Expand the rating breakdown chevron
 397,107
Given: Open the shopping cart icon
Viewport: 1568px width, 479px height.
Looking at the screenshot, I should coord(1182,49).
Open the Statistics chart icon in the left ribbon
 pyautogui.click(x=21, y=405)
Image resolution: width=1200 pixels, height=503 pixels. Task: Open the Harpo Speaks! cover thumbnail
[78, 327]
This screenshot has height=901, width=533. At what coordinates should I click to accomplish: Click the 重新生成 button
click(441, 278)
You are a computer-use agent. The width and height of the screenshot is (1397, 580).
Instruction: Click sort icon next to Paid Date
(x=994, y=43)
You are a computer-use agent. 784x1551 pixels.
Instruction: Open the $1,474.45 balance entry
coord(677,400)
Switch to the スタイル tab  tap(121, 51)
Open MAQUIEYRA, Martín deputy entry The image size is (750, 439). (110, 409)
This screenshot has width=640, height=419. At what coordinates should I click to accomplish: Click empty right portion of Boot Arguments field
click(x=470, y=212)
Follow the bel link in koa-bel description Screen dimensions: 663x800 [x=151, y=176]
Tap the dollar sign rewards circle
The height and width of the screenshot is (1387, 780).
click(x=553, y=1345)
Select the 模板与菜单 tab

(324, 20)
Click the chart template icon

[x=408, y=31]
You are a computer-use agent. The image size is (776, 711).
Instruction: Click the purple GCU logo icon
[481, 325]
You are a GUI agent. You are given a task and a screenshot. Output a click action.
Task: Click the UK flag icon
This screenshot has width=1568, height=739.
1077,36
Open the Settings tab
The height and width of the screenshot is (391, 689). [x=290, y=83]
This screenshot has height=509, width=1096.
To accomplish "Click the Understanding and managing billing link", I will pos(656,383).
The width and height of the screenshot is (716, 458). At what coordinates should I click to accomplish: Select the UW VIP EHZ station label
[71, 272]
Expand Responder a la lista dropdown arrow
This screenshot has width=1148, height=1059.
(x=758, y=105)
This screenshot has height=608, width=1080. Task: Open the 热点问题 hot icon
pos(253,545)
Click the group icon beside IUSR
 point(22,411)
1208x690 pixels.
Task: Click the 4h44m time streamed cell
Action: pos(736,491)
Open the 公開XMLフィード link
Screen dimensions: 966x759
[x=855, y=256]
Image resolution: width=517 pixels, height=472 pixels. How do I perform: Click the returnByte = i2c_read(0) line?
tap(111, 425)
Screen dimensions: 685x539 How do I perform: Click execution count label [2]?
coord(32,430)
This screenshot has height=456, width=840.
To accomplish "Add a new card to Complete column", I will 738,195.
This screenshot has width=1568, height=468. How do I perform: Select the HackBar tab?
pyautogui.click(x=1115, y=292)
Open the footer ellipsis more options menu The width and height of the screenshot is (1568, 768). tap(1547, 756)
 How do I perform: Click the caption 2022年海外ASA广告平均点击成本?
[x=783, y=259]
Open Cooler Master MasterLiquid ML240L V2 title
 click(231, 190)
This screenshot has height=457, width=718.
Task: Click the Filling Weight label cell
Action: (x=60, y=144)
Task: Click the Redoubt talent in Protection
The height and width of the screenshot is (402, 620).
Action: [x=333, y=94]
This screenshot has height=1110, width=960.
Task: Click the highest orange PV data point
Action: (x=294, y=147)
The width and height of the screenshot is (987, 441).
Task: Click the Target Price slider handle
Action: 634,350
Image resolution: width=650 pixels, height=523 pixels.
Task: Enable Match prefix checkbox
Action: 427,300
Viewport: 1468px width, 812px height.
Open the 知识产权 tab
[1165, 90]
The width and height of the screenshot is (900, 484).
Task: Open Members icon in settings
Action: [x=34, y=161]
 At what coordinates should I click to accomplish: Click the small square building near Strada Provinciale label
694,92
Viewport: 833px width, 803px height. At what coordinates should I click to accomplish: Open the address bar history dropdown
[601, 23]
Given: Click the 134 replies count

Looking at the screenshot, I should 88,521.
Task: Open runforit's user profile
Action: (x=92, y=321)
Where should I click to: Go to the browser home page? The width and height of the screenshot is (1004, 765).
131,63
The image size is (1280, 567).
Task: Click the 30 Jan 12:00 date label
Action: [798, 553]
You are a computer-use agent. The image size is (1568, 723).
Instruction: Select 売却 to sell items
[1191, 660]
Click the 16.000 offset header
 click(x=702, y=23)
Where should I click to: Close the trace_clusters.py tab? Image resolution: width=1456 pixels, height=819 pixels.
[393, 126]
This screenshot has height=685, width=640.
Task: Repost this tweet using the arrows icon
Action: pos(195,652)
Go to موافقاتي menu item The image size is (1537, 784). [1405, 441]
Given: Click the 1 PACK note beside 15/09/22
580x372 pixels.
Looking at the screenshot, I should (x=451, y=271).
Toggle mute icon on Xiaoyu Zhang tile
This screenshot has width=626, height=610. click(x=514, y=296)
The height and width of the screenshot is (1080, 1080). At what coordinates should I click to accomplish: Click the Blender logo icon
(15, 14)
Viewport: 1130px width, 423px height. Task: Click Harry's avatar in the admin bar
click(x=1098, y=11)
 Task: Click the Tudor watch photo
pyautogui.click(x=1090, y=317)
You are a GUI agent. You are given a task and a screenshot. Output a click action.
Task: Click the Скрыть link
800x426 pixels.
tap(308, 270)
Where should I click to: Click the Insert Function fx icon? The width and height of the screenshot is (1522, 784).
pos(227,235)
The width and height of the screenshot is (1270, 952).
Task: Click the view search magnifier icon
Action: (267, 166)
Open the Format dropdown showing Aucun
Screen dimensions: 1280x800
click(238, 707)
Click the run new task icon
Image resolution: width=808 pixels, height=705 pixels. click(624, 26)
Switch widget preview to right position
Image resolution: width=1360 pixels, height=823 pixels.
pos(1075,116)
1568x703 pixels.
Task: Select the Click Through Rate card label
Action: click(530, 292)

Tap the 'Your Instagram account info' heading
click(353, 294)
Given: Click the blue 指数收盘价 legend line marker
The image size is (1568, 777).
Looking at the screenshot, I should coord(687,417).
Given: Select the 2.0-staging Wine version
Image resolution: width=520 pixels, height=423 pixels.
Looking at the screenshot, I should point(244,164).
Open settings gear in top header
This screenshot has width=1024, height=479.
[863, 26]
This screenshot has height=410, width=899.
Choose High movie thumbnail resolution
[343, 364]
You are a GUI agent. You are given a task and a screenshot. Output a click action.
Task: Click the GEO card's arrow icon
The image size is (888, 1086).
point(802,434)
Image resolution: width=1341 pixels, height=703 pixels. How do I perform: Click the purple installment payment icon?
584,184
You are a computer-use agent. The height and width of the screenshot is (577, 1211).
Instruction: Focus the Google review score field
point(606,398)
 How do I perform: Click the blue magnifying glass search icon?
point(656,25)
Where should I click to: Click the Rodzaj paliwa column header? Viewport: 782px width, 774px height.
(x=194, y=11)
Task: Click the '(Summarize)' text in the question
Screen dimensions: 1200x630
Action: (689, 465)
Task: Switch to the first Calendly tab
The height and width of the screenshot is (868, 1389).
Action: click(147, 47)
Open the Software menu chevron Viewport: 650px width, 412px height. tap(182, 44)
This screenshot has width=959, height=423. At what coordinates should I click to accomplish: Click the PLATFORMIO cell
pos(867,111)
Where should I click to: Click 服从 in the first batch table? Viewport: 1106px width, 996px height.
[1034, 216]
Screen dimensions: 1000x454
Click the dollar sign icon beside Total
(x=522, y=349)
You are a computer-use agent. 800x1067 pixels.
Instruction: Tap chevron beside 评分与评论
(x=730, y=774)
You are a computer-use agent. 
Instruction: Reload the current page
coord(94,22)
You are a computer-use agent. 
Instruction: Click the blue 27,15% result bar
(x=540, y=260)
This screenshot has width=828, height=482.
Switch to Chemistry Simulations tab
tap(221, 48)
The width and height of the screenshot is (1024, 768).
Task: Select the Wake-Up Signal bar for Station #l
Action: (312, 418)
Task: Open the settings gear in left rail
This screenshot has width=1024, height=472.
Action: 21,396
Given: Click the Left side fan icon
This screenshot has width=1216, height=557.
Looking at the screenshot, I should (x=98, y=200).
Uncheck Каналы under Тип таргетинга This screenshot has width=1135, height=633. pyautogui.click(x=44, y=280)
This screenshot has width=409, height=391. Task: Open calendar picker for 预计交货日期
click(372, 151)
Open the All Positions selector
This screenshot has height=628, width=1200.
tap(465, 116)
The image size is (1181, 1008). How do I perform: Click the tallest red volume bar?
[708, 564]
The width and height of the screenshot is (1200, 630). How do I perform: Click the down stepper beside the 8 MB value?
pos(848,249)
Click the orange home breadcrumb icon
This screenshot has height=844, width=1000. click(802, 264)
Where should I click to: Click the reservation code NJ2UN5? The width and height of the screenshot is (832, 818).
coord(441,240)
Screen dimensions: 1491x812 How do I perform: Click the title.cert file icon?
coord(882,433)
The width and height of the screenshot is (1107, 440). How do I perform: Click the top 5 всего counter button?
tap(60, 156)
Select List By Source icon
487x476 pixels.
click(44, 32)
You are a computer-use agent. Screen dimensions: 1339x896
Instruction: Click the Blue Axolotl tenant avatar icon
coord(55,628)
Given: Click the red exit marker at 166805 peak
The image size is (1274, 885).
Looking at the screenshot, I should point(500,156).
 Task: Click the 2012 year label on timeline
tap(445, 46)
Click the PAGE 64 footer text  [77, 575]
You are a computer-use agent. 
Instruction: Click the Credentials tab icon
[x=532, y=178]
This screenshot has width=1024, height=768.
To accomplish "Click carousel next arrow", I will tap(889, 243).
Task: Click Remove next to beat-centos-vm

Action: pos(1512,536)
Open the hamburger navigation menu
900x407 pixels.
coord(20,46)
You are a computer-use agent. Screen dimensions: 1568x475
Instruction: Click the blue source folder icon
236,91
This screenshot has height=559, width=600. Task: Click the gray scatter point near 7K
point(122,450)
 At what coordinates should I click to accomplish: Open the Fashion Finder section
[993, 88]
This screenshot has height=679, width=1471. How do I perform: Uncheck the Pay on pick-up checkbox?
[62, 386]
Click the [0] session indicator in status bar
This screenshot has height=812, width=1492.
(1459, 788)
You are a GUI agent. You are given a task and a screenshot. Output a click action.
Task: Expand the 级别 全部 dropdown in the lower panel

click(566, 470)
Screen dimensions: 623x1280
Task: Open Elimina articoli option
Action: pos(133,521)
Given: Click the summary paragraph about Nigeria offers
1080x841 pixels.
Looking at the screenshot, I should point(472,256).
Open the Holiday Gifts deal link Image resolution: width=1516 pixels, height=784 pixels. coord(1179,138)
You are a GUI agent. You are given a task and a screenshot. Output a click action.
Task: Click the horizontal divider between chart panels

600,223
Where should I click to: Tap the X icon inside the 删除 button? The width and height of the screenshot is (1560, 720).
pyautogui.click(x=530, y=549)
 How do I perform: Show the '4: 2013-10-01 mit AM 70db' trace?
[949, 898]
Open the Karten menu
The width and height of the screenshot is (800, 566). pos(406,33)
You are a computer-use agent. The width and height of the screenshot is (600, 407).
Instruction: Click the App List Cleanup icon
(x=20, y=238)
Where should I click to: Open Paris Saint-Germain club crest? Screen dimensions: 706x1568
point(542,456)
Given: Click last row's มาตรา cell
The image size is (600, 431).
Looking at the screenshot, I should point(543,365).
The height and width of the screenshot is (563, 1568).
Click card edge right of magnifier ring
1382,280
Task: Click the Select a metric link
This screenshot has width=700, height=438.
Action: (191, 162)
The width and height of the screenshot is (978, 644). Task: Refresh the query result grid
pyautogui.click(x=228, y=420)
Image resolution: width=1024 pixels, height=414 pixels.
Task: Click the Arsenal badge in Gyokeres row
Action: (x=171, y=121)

### ASSIGNMENT
Report every line from the material above that mentions the word "link".

### RESULT FOR THIS TASK
Follow the bel link in koa-bel description Screen dimensions: 663x800 [x=151, y=176]
To accomplish "Click the Understanding and managing billing link", I will pos(656,383).
Open the 公開XMLフィード link
Task: Click the Скрыть link
Open the Holiday Gifts deal link Image resolution: width=1516 pixels, height=784 pixels. coord(1179,138)
Task: Click the Select a metric link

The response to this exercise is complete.